The question of localizing or adjusting these two classes of landscape elements to the various elements of the natural topography of the Park next occurs, the study of which must begin with the consideration that the Park is to be surrounded by an artificial wall twice as high as the Great Wall of China composed of urban buildings. Wherever this should appear across a meadow view, the imagination would be checked abruptly at short range. Natural objects were thus required to be interposed, which, while excluding the buildings as much as possible from view, would leave an uncertainty as to the occupation of the space beyond, and establish a horizon line, composed as much as possible, of verdure. No one looking into a closely grown wood can be certain that at a short distance back there are not glades or streams, or that a more open disposition of trees does not prevail.
A range of high woods, then, or of trees so disposed as to produce an effect when seen from a short distance looking outwardly from the central parts of the park of a natural wood-side, must be regarded as more nearly indispensable to the purpose in view—that of relieving the visitor from the city—than any other available feature.”
Trees in Streets and in Parks: "There is an association between scenes and objects such as we are apt to call simple and natural, and such as touch us so quietly that we are hardly conscious of them.
Many of the latter class, while they have been the solace and inspiration of the most intelligent and cultivated men the world has known, have been enjoyed by cottagers in peasant villages, living all their lives in a meagre and stinted way.

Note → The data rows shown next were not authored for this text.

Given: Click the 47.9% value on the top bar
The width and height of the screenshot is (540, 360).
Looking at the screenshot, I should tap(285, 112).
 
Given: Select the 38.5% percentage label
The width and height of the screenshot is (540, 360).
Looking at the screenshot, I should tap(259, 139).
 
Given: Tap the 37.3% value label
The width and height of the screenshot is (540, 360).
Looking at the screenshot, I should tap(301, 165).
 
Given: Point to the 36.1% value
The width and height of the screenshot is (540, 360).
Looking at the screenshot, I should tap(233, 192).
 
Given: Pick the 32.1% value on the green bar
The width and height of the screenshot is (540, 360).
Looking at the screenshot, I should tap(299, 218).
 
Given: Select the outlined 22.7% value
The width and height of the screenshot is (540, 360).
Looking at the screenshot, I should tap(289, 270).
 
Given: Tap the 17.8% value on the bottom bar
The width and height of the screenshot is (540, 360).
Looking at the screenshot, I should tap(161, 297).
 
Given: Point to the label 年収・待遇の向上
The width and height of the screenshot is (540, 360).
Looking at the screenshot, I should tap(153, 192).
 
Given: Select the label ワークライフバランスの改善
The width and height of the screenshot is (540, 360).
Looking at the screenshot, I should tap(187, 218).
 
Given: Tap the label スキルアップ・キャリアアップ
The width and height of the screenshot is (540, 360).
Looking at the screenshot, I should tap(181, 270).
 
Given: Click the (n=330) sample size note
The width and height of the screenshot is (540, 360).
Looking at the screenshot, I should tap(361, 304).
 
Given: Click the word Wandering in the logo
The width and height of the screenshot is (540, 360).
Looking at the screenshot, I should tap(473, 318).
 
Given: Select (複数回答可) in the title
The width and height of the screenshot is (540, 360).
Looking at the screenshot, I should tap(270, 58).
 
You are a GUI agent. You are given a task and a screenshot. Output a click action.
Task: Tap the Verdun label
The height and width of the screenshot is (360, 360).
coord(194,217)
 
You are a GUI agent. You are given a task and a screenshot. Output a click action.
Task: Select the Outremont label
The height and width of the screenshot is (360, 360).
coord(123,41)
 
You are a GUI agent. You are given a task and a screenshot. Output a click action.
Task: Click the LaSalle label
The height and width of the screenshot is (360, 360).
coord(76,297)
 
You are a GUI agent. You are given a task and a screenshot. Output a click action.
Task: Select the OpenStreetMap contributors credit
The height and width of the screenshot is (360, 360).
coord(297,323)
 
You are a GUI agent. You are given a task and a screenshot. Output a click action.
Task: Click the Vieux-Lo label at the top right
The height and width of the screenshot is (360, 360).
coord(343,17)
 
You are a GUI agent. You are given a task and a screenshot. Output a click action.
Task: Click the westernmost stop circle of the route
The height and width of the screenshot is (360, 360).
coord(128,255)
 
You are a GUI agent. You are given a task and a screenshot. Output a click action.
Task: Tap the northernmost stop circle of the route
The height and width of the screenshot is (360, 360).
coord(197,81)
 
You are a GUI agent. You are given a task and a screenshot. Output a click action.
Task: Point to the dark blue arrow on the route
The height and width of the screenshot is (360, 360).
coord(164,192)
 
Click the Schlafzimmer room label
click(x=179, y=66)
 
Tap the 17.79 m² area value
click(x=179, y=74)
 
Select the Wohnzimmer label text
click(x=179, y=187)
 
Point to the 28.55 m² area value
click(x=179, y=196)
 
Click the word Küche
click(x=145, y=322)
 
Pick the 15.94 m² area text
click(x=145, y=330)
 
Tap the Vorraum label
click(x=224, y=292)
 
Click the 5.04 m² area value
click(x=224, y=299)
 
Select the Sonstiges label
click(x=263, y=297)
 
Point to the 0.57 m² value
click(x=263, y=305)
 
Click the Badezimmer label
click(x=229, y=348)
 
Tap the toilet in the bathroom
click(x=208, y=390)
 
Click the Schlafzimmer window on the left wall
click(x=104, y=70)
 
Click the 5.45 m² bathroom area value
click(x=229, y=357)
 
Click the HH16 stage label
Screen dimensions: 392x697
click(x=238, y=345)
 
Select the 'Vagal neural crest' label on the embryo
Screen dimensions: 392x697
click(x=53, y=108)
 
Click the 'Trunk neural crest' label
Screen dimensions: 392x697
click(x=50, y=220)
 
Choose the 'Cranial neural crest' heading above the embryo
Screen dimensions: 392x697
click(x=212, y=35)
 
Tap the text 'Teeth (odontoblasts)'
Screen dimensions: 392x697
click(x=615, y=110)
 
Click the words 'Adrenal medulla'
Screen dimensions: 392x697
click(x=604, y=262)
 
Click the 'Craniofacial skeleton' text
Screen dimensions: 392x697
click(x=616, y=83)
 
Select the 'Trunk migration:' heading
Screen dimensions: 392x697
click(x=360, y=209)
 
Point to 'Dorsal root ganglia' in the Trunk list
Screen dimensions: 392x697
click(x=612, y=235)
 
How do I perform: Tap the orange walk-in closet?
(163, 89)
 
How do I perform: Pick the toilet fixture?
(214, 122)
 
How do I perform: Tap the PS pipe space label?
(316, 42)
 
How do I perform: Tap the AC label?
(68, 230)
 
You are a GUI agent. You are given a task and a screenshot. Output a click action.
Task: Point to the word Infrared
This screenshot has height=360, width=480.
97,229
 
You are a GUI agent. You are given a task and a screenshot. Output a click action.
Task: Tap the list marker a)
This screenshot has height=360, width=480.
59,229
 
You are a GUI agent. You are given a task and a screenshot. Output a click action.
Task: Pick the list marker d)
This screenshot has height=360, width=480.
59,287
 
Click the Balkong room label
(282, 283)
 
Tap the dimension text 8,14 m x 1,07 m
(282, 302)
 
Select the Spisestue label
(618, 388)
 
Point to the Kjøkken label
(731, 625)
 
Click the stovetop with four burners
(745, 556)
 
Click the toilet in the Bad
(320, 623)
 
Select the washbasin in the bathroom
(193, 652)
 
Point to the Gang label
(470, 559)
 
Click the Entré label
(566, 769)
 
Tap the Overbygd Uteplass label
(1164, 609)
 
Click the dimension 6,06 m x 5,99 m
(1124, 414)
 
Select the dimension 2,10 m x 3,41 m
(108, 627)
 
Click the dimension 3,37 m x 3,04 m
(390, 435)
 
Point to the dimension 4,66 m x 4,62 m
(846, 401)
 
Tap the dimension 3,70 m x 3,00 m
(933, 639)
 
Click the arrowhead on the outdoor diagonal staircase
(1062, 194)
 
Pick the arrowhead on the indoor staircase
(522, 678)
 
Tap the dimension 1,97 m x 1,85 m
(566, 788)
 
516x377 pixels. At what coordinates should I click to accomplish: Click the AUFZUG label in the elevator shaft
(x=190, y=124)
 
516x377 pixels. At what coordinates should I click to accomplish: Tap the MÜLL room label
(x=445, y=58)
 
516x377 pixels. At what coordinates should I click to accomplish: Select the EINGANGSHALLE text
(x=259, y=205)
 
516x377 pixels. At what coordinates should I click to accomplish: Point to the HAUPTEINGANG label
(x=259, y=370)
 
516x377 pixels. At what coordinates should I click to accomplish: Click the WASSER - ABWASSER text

It is folly, therefore, to say of the art that would provide these forms of recreation, either that it is too high for some or too low for others.
But this is to be said and said sadly: As a result of the massing of population in cities; of the centering of communication in cities; of the increasing resort to cities for recreation; of the tendency of fashions to rise in and go out from the wealthy class in cities; of the prominence given by the press to the latest matters of interest to the rich and the fashion-setting classes, and of the natural assumption that people of great wealth get that for themselves that is most enjoyable—as a result of all this—the population of our country is being rapidly educated to look for the gratification of taste, to find beauty, and to respect art, in forms not of the simple and natural class; in forms not to be used by the mass domestically, but only as a holiday and costly luxury, and with deference to men standing as a class apart from the mass.
All this tends to our impoverishment through the obscuration, supercession and dissipation of tastes which, under our older national habits, and especially under our older village habits, were productive of a great deal of happiness, and a most important source of national wealth.
And I submit that, both in the planting of village streets and in the planting of town parks, this tendency is rather to be resisted by sanitarians than to be enthusiastically pursued."